With this core count in mind, it looks like AMD's Navi 14 GPU will become the GPU core behind AMD's RX 5600 series, replacing AMD's Polaris graphics lineup in the low-end of the GPU market. With 24 CUs, Navi 14 sits between the RX 560 and RX 570 in terms of stream processor count, but Navi's combination of higher clock speeds and IPC improvements will result in an incredible boost to graphics performance. 

So what's the point in Navi 14? Simple, offering low-cost, low-power graphics to the masses. Navi 14 could bring Radeon into notebooks in a way that hasn't been possible for several hardware generations. Navi 14 could also become the GPU behind Apple's next-generation MacBooks, with today utilise AMD's Polaris-based RX 560 silicon. 
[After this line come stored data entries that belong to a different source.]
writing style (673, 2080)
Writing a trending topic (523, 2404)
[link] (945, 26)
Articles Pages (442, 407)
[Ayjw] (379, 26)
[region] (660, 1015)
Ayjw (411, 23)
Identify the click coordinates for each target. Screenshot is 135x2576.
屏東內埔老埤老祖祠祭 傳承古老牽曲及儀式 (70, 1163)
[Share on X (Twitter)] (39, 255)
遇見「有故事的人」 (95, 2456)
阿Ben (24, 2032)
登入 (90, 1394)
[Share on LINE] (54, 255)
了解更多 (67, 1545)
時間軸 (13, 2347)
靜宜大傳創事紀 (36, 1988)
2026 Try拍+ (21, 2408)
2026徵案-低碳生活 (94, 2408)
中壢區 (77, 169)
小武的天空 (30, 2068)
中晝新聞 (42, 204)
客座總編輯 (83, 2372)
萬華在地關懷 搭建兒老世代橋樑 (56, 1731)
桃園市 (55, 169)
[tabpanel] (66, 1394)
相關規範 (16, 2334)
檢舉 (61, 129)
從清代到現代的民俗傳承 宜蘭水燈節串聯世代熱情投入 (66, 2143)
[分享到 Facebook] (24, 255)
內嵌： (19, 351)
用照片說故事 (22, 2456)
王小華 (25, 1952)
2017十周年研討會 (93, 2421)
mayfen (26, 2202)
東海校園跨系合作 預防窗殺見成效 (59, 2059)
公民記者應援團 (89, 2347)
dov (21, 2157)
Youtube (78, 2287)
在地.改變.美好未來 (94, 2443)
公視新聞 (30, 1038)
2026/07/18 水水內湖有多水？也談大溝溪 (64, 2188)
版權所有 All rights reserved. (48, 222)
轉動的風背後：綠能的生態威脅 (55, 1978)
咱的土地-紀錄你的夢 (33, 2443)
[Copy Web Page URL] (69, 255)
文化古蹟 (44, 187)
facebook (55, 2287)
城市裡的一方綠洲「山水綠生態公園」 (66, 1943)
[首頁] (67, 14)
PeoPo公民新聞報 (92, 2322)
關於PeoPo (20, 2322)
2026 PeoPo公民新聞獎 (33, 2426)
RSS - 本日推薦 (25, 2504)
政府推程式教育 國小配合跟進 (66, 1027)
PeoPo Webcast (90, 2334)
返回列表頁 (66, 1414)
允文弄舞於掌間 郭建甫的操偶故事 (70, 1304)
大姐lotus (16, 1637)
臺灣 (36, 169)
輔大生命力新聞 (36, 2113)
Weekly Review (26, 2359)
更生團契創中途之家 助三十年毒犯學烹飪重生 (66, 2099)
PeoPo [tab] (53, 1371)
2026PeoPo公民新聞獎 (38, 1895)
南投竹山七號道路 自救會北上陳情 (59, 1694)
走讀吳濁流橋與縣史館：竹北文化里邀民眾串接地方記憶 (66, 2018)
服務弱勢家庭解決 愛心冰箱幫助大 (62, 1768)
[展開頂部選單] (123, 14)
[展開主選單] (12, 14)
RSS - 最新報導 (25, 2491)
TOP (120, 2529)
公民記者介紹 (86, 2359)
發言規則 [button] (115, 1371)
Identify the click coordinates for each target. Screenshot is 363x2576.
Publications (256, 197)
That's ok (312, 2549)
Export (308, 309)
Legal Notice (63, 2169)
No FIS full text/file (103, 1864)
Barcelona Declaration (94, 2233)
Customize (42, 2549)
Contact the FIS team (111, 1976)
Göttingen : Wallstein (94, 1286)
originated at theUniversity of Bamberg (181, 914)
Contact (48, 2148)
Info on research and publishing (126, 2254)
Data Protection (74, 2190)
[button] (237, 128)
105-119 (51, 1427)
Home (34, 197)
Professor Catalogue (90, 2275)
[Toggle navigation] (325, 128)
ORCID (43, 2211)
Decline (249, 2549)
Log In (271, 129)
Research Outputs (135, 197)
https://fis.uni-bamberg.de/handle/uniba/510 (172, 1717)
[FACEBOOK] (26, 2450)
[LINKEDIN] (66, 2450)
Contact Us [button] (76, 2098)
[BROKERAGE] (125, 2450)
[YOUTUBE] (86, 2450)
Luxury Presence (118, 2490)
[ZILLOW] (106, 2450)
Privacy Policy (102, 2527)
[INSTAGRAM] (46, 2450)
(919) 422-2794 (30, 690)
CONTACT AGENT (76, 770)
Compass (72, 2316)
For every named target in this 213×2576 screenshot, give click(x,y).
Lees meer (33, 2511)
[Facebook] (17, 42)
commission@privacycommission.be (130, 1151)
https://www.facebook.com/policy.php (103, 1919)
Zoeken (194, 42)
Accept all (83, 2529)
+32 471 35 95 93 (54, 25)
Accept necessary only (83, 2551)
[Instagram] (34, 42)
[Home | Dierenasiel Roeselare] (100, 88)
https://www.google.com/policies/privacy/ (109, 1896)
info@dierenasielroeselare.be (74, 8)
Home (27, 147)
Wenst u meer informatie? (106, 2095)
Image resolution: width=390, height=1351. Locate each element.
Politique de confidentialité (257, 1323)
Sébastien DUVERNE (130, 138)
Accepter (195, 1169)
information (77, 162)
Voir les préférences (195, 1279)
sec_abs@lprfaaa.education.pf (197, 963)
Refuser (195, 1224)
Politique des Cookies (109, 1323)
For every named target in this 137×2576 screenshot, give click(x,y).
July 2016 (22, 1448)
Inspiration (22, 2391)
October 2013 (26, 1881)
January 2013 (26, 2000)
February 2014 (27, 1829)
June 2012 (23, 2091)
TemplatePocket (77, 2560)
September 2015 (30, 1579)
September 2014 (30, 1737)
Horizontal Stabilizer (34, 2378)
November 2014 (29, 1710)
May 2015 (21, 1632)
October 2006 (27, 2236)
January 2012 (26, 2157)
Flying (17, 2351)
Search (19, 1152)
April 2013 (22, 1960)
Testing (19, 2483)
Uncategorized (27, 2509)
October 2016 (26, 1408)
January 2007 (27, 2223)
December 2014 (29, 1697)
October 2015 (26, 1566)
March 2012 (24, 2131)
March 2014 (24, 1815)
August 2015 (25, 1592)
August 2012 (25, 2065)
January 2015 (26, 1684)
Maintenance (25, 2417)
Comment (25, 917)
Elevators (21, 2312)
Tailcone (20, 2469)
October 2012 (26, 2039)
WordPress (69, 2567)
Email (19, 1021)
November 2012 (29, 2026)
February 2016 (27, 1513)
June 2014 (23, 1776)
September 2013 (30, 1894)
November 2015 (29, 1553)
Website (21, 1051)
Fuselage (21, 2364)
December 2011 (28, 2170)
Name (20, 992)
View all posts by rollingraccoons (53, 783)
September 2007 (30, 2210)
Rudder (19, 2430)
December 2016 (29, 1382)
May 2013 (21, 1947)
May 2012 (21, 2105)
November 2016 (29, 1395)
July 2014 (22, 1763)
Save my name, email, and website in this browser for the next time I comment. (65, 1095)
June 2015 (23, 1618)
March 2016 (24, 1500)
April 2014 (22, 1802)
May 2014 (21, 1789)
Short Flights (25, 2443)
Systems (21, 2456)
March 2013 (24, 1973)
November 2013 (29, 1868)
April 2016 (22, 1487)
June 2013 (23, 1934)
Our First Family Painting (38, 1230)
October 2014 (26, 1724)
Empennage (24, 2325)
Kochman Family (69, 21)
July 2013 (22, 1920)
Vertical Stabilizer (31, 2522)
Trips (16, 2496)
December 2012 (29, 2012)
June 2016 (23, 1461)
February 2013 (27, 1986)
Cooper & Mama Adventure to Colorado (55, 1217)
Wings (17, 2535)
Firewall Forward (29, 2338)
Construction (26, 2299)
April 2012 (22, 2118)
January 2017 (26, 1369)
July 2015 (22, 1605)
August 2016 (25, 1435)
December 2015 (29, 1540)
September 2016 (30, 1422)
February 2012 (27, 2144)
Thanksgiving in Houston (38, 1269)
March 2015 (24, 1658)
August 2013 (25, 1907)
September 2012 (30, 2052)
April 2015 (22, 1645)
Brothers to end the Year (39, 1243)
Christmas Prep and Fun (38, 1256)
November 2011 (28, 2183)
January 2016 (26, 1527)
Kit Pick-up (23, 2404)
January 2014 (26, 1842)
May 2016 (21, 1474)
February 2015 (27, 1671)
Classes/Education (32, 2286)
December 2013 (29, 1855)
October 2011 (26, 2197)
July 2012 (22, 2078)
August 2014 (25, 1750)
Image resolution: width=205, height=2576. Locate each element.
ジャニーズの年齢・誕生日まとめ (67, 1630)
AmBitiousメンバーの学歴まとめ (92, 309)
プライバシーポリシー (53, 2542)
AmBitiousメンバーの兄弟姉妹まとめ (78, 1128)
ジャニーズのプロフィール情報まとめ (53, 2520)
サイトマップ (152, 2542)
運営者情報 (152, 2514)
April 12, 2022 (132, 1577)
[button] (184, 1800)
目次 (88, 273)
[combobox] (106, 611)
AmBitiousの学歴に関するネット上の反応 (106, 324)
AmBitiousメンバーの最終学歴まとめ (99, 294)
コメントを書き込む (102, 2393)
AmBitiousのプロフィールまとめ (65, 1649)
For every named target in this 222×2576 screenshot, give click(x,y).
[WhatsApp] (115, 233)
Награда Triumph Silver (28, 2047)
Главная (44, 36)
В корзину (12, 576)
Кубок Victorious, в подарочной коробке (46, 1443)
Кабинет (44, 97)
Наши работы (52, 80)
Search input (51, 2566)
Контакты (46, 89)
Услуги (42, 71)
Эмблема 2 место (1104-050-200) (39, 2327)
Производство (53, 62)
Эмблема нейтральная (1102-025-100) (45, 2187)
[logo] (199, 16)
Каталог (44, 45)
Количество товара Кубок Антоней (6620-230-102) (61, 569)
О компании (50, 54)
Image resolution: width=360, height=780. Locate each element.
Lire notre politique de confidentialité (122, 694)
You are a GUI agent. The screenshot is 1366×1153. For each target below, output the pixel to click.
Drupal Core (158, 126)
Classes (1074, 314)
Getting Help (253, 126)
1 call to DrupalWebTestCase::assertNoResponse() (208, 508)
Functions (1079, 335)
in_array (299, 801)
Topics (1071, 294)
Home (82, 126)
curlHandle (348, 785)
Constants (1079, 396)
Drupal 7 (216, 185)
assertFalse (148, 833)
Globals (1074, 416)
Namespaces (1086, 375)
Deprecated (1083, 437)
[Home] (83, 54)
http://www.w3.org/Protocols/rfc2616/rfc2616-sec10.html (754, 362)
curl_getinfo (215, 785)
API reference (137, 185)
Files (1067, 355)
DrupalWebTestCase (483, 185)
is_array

AMD's next move with Navi may be to go smaller - Navi CU count leakedWith Navi, AMD wants to maximise the impact of its products by targetting the broadest possible audience, and with Navi 14 that market appears to be the low-cost graphics market as well as the low-power mobile market. We fully expect to see a small Navi graphics component like Navi 14 in future MacBooks, though it remains to be seen how widely other notebook manufacturers will adopt Navi.  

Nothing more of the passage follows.